* _What is required_:
Two lines mark the range in the entries below: the one holding "Screen dimensions: 228x169" and the one holding "Click the Effective Date column header". Set down those two and all lines between them, exactly.

* _Saved data entries_:

***

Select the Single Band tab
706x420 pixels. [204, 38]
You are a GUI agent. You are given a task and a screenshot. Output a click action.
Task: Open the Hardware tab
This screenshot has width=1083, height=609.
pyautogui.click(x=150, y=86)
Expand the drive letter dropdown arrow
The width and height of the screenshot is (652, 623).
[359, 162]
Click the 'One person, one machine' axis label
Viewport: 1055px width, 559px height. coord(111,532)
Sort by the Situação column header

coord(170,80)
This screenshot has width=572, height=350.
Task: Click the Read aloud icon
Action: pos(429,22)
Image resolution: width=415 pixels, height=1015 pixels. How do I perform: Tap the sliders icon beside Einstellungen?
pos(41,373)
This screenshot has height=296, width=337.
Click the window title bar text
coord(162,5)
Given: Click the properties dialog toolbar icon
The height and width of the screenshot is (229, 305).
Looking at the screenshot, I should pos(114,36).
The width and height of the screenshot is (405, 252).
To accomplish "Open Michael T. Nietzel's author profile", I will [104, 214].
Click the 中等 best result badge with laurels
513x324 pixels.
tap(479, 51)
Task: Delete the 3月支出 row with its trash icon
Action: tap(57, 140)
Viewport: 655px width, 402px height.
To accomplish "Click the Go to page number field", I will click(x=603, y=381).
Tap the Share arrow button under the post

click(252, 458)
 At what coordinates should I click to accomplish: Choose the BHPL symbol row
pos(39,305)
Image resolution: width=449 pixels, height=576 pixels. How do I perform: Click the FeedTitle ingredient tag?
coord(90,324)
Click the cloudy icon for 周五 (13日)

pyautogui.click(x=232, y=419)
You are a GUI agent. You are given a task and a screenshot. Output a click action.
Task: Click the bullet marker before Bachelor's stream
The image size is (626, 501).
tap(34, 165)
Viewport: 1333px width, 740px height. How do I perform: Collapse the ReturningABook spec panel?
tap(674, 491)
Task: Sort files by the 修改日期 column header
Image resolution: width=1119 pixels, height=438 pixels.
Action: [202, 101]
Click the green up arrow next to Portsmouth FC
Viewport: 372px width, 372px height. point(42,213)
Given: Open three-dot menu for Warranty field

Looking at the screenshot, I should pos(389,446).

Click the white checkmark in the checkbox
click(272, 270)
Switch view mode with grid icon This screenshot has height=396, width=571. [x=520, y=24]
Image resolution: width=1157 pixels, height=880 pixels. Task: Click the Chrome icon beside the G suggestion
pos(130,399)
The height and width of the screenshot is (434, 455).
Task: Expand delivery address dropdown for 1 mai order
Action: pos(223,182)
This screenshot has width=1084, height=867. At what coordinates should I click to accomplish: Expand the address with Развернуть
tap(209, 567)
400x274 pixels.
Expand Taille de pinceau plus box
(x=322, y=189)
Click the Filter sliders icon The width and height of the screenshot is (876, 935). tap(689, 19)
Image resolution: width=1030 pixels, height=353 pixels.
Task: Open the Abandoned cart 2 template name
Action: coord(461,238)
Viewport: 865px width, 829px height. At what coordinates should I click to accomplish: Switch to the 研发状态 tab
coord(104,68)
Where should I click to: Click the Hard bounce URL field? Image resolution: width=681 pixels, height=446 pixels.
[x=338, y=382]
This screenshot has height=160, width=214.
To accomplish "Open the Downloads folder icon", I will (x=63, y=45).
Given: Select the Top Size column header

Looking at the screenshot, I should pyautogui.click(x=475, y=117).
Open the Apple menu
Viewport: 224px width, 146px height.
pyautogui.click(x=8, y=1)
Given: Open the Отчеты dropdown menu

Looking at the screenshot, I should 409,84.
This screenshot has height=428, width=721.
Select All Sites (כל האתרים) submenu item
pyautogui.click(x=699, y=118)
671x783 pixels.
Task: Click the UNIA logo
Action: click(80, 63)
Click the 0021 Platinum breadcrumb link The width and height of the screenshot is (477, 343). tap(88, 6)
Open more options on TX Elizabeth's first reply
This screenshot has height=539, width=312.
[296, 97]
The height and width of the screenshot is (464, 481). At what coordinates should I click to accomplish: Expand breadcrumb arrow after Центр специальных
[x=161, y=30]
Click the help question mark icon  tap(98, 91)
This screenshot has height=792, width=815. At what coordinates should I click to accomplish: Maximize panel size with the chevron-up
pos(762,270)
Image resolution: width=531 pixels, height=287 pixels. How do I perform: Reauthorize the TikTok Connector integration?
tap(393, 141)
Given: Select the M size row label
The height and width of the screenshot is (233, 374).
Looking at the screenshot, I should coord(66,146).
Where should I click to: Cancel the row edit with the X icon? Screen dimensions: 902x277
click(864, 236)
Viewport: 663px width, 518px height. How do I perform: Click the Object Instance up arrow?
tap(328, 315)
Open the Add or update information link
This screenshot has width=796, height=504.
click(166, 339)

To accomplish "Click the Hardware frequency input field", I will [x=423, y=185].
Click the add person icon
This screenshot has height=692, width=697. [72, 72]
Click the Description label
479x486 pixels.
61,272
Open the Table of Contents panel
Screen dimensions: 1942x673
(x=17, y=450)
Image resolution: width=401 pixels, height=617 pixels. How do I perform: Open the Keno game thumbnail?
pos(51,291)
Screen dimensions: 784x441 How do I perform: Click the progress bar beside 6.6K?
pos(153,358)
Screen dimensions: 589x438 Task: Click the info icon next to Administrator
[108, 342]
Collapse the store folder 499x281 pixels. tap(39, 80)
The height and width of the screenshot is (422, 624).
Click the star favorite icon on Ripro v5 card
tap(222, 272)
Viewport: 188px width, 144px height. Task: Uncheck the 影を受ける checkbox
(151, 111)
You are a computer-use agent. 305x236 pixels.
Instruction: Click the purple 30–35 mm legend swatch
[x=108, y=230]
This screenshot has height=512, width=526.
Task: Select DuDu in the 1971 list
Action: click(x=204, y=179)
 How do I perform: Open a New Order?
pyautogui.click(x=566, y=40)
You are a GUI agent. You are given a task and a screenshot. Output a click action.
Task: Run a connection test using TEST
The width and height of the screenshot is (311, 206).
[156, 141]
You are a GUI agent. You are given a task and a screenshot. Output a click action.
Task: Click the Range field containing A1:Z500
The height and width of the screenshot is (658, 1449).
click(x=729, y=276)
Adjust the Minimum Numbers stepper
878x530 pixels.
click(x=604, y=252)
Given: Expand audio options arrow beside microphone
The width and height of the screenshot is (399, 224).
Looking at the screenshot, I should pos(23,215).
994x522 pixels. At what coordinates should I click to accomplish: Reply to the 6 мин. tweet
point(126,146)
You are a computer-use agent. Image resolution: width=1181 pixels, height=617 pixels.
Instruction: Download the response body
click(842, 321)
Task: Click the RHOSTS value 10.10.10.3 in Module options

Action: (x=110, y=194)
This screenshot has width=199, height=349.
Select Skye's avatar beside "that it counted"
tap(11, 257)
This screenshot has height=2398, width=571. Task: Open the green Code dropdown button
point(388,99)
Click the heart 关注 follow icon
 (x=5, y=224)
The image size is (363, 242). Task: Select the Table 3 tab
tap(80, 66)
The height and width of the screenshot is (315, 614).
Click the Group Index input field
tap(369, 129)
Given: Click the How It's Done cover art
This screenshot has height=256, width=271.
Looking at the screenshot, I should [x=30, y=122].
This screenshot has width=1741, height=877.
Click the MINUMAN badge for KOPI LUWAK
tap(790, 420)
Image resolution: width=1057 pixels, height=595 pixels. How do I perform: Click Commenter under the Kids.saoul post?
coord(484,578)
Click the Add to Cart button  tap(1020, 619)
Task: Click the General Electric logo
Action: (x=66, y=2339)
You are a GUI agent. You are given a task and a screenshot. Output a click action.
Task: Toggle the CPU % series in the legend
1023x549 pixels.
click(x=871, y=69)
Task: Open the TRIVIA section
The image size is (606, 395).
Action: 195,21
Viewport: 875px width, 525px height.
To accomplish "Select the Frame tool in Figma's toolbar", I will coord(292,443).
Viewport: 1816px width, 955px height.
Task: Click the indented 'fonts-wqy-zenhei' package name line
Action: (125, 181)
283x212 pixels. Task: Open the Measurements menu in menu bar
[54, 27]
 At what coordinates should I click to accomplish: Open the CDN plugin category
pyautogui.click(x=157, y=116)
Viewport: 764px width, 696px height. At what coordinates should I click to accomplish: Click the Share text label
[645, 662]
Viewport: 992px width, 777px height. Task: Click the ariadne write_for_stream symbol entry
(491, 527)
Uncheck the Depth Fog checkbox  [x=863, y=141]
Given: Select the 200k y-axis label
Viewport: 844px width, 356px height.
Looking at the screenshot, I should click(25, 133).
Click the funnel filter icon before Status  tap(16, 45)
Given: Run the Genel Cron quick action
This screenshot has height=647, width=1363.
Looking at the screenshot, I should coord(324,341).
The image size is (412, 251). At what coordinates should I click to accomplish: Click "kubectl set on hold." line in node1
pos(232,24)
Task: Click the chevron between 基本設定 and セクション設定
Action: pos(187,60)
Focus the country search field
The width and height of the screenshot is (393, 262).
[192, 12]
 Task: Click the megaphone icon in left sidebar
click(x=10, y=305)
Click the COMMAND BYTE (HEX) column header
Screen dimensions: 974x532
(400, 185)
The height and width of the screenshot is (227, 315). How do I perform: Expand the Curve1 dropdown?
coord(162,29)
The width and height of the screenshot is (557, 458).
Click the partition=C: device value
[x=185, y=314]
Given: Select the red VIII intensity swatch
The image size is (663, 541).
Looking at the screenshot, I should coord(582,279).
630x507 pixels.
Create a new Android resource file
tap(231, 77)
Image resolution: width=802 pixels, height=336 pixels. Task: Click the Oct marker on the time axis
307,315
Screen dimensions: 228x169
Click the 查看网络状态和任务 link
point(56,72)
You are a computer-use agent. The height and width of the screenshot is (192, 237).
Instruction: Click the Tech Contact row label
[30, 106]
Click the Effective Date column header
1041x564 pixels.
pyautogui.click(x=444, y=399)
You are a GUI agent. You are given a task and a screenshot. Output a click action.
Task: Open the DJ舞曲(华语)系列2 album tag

***

* _Your response_:
Screen dimensions: 228x169
Click the 查看网络状态和任务 link
point(56,72)
You are a computer-use agent. The height and width of the screenshot is (192, 237).
Instruction: Click the Tech Contact row label
[30, 106]
Click the Effective Date column header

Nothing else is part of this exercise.